Provided text:
★ ★ ★ ★

Studio album by Yegor i Opizdenevshiye
- Released: 2001, 2017
- Recorded: 1991–1993, 1999
- Studios: GrOb Studio (Omsk, Russia)
- Genres: Psychedelic rock, folk, ambient, neo-psychedelia
- Length: 71:02
- Language: Russian
- Labels: GrOb Records, UR-realist (2001), Wyrgorod (2017)

Yegor i Opizdenevshiye chronology
| Sto let odinochestva (1993) | Psychodelia Tomorrow (2001) | So skorost'yu mira (2003) |

= Psychodelia Tomorrow =

Psychodelia Tomorrow (Rus. Психоделия Tomorrow) is the third album by Russian psychedelic band Yegor I Opizdenevshiye. The album was recorded while the band was working on an album Sto let odinochestva. Yegor Letov, The leader of the group originally wanted the album to be a triple album, but due to length of one of the songs, instead they decided to compile a collection of psychedelic tunes. Tracks number 6 and number 8 were included in a compilation album Blagodat by Kommunizm before this album released.

== About the recording process ==
Created and recorded at GrOb Studio in Omsk by Alexander Rozhkov, Konstantin Ryabinov, and Yegor Letov in July 1993 (except for tracks 10, 13, and 15, which were recorded at different times during the work on the album Sto Let Odinochestva by Yegor Letov and Konstantin Ryabinov). "Shla Voyna" was recorded in 1999 by Y. Letov, K. Ryabinov, and E. Pyanov.

The following participated in the recording of the album:

- Alexander Rozhkov: vocals, flute, percussion, guitar (on tracks #1, #2, #12, and #16).

★ ★ ★ ★

Provided data:
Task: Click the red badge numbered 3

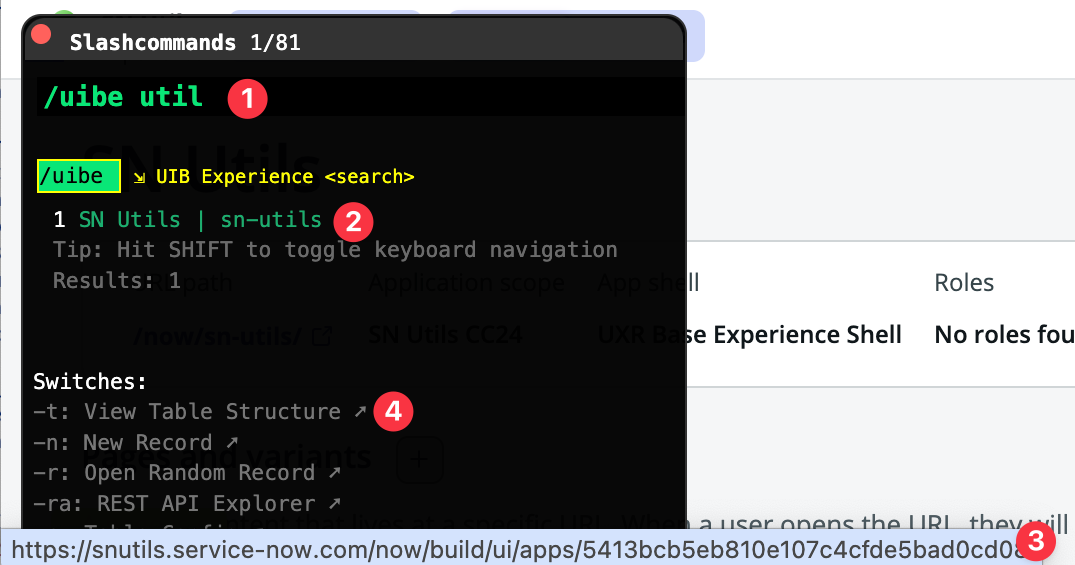Action: [1036, 544]
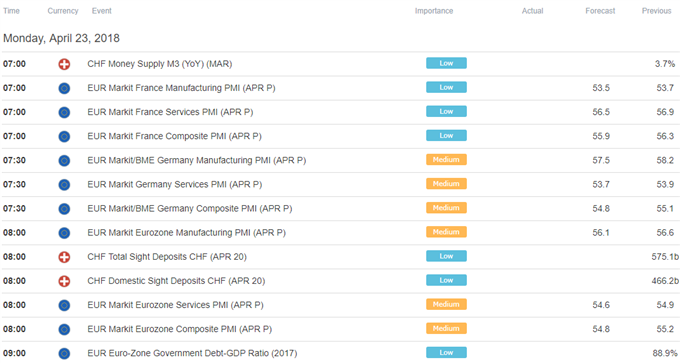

★ ★ ★ ★

What is expected:
Reproduce the part of the Psychodelia Tomorrow page between "Studio album by" and "(2001), Wyrgorod (2017)", inclusive, word for word.

Solution:
Studio album by Yegor i Opizdenevshiye
- Released: 2001, 2017
- Recorded: 1991–1993, 1999
- Studios: GrOb Studio (Omsk, Russia)
- Genres: Psychedelic rock, folk, ambient, neo-psychedelia
- Length: 71:02
- Language: Russian
- Labels: GrOb Records, UR-realist (2001), Wyrgorod (2017)